La Commissione europea non aprirà una procedura di infrazione nei confronti del nostro Paese per disavanzo eccessivo

Il governo ha dialogato con l’Ue per evitare la procedura di infrazione ma “non abbiamo ceduto sui contenuti” della manovra, ha detto il presidente del Consiglio Giuseppe Conte, riferendo al Senato sull’intesa raggiunta in Europa. “Abbiamo pianamente salvaguardato la nostra impostazione della manovra di bilancio, non abbiamo ceduto sui contenuti, certi degli effetti virtuosi che nel medio periodo una manovra espansiva potrà determinare”. “Abbiamo lavorato con la massima determinazione – ha precisato – per evitare la procedura di infrazione, lavorando con il presidente della commissione europea ma anche con vari capi di stato. Al fine di persuaderli sulla opportunità di giungere nel reciproco interesse ad una soluzione condivisa”.

Insomma l’annuncio è che quota 100 e reddito di cittadinanza non verranno toccati. Ma c’è un ma. A Roma l’Ue ha chiesto misure più “strutturali” e “realistiche” per ridurre il deficit strutturale e il debito. Lasciando perdere le dichiarazioni di rito, le stime ci dicono solo una cosa: mantenere, così come promesso, le due misure bandiera dei Cinquestelle e della Lega è una missione alquanto ardua.

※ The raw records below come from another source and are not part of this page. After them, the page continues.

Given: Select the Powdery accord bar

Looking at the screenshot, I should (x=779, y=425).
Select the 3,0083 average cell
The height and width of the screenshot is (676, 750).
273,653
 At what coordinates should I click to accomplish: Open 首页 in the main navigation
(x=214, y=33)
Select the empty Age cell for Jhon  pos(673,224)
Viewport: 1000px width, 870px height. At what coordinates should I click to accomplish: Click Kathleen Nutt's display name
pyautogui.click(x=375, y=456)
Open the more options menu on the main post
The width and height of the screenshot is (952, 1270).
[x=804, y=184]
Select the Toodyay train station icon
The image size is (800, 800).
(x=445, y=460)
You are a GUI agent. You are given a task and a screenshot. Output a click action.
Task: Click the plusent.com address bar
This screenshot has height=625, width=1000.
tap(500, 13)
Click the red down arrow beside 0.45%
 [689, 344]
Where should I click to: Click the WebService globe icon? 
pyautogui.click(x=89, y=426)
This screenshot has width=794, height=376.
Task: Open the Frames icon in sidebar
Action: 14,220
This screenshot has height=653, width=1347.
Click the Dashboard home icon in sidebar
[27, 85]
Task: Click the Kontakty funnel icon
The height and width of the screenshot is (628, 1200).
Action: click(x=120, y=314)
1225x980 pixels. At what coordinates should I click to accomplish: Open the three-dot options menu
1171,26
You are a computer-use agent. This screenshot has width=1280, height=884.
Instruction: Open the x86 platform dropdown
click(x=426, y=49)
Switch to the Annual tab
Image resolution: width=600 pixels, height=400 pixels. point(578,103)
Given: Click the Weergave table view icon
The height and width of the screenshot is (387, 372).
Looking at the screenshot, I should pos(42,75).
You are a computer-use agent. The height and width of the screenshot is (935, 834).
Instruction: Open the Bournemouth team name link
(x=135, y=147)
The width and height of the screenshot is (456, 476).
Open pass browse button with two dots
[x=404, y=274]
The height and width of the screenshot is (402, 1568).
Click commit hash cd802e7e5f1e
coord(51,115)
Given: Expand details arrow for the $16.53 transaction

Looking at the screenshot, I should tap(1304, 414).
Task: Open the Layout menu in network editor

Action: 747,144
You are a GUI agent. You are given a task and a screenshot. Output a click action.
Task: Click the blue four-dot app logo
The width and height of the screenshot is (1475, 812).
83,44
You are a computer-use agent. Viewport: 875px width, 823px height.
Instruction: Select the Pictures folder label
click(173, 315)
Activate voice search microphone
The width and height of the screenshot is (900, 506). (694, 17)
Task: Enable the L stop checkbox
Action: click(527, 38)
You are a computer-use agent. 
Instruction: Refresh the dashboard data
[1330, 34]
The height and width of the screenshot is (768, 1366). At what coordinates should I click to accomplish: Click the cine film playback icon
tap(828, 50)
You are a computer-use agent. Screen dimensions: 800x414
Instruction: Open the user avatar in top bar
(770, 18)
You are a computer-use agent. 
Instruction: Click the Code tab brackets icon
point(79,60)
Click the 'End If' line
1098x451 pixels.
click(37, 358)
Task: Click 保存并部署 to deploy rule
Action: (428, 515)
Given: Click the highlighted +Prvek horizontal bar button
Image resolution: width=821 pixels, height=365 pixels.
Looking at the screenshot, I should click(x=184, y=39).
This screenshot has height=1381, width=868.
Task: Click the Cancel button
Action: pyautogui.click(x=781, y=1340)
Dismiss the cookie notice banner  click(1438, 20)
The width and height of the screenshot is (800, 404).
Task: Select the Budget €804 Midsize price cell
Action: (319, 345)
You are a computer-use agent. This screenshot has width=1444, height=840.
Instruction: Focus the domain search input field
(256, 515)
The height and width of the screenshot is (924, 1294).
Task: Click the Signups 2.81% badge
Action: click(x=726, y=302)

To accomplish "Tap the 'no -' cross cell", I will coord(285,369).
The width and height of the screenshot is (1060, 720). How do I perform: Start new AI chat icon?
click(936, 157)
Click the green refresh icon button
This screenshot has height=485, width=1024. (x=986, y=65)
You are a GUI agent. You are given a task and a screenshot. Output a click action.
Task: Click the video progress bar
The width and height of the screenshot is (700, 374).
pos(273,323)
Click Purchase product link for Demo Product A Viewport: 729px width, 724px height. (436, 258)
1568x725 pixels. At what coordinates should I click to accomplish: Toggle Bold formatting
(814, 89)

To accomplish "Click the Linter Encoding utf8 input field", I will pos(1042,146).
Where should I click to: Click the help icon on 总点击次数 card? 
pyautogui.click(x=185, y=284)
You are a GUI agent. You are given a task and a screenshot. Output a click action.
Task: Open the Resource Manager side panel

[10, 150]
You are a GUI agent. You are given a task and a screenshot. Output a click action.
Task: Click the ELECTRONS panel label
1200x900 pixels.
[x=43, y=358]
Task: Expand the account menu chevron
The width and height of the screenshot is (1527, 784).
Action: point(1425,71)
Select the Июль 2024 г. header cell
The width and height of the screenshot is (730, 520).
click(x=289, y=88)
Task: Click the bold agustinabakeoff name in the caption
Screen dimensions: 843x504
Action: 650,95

Tant’è che lo stesso Conte ammette:  “il reddito di cittadinanza e quota 100 partiranno nei tempi che avevamo previsto, ma “le stime sulle risorse “effettivamente necessarie” per le due misure “erano e sono inferiori a quelle inizialmente previste”. Questo ha permesso di ridurre il deficit dal 2,4% al 2,04% senza modificare la platea dei destinatari, nè i tempi di attuazione degli interventi, ha specificato ancora Conte.

Probabilmente ciò che verrà fuori sarà insomma una versione light di entrambe. Qualcosa che servirà al governo per compiacersi mettendo un haschtag sui social. Senza ammettere la sconfitta. Anzi rilanciando: è meglio di quel che credevamo. Matteo Salvini in questo senso sembra aver fatto suo il mantra di Virginia Raggi: è tutto bello, bello, bellissimo. Così dopo aver abbandonato l’idea di spezzare le reni all’Europa e spazzare via i tecnocrati, questa mattina ha dichiarato che “dopo le polemiche la manovra è persino migliorata”. Anzi – sottolinea – “i soldi per la riforma della legge Fornero e il reddito di cittadinanza erano anche troppi, meglio essere prudenti”.

E se è vero che la Commissione Ue ha deciso di non avviare la procedura per debito eccessivo nei confronti dell’Italia, dopo l’accordo raggiunto ieri con Bruxelles, è altrettanto vero che è in attesa di ulteriori verifiche da compiere nelle prossime settimane per tornare poi a fare il punto della situazione a gennaio una volta che la legge di bilancio sarà stata approvata dal Parlamento.

Ed è già pronto l’emendamento alla manovra che recepisce l’esito della trattativa con l’Ue. Il governo presenterà le modifiche sui saldi, che prevedono la riduzione dei fondi per reddito di cittadinanza e pensioni, in commissione Bilancio subito dopo l’intervento del premier Giuseppe Conte in Senato previsto alle 13.

Secondo il vicepresidente della Commissione Ue Valdis Dombrovskis, “la soluzione sul tavolo non è ideale, non dà una soluzione a lungo termine per i problemi economici italiani, ma ci consente di evitare per ora di aprire una procedura per debito, posto che le misure negoziate siano attuate pienamente”.   “Le misure addizionali trovate dall’Italia – ha reso noto Dombrovskis – ammontano a 10,25 miliardi“.